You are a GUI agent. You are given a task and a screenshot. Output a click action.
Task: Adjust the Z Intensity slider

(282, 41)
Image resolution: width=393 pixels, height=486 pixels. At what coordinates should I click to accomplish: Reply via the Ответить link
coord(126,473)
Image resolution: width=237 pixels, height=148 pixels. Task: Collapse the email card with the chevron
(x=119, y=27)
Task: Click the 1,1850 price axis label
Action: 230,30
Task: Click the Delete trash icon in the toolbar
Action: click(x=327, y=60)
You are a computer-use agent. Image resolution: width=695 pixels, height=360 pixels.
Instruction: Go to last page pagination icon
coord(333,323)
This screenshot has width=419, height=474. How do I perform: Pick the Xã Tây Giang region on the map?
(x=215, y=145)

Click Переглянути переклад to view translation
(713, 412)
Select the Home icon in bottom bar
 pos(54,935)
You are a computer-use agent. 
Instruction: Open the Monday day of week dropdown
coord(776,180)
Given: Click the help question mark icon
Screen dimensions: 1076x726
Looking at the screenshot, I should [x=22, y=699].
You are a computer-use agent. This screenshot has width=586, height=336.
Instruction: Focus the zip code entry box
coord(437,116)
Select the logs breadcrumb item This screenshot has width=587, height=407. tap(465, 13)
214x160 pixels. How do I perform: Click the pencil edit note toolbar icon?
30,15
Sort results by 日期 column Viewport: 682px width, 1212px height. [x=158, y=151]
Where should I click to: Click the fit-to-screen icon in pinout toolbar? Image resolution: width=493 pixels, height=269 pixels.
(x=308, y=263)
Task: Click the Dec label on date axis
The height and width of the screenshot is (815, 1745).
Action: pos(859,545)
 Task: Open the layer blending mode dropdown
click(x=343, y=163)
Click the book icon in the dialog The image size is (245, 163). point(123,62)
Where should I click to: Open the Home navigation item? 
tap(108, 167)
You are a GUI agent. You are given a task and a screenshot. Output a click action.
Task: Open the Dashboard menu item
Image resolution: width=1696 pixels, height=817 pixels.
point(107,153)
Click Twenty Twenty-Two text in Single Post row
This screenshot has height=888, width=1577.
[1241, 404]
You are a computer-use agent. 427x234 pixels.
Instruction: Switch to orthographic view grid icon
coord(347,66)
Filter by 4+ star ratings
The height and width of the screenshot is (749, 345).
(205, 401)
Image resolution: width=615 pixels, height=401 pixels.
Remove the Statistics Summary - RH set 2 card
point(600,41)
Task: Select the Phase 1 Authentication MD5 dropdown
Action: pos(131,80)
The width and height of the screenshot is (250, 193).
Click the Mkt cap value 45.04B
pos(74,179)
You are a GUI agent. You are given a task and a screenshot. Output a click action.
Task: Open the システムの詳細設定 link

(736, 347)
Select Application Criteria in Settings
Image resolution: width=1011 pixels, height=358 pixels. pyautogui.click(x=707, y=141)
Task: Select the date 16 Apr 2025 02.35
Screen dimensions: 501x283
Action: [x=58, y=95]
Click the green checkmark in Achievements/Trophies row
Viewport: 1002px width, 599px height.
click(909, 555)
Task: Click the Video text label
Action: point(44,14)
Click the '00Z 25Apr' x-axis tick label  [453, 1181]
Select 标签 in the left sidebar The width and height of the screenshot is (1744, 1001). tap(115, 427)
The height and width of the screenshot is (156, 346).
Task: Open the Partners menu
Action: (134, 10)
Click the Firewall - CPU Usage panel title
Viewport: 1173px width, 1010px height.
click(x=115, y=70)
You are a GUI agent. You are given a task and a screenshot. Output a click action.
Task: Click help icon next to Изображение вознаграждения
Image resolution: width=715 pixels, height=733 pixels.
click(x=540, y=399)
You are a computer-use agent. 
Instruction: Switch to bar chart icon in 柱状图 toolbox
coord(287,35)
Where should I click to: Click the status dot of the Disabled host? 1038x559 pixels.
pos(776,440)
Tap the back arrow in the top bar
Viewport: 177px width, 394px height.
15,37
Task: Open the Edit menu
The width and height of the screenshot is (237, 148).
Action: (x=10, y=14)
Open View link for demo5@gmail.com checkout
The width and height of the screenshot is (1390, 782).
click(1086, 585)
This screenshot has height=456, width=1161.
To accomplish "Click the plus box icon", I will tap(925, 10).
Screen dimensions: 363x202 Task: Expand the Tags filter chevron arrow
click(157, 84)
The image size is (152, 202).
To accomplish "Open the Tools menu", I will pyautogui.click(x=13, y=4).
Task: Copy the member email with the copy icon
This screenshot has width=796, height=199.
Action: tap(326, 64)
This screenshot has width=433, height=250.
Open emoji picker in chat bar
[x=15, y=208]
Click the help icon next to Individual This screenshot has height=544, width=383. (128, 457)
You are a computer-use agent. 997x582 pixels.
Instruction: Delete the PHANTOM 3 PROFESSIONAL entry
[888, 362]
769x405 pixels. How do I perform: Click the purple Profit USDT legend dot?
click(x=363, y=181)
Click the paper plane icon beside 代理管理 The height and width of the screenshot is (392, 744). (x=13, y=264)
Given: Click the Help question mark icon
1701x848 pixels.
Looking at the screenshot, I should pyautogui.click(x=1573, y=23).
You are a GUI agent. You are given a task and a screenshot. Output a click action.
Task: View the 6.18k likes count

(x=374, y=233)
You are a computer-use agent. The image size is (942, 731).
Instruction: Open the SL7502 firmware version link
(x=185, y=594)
----
• Exercise description:
Return every line from the one containing "Sort results by" down to the one containing "[1241, 404]", copied verbatim, both of those lines included.

• Reply:
Sort results by 日期 column Viewport: 682px width, 1212px height. [x=158, y=151]
Where should I click to: Click the fit-to-screen icon in pinout toolbar? Image resolution: width=493 pixels, height=269 pixels.
(x=308, y=263)
Task: Click the Dec label on date axis
The height and width of the screenshot is (815, 1745).
Action: pos(859,545)
 Task: Open the layer blending mode dropdown
click(x=343, y=163)
Click the book icon in the dialog The image size is (245, 163). point(123,62)
Where should I click to: Open the Home navigation item? 
tap(108, 167)
You are a GUI agent. You are given a task and a screenshot. Output a click action.
Task: Open the Dashboard menu item
Image resolution: width=1696 pixels, height=817 pixels.
point(107,153)
Click Twenty Twenty-Two text in Single Post row
This screenshot has height=888, width=1577.
[1241, 404]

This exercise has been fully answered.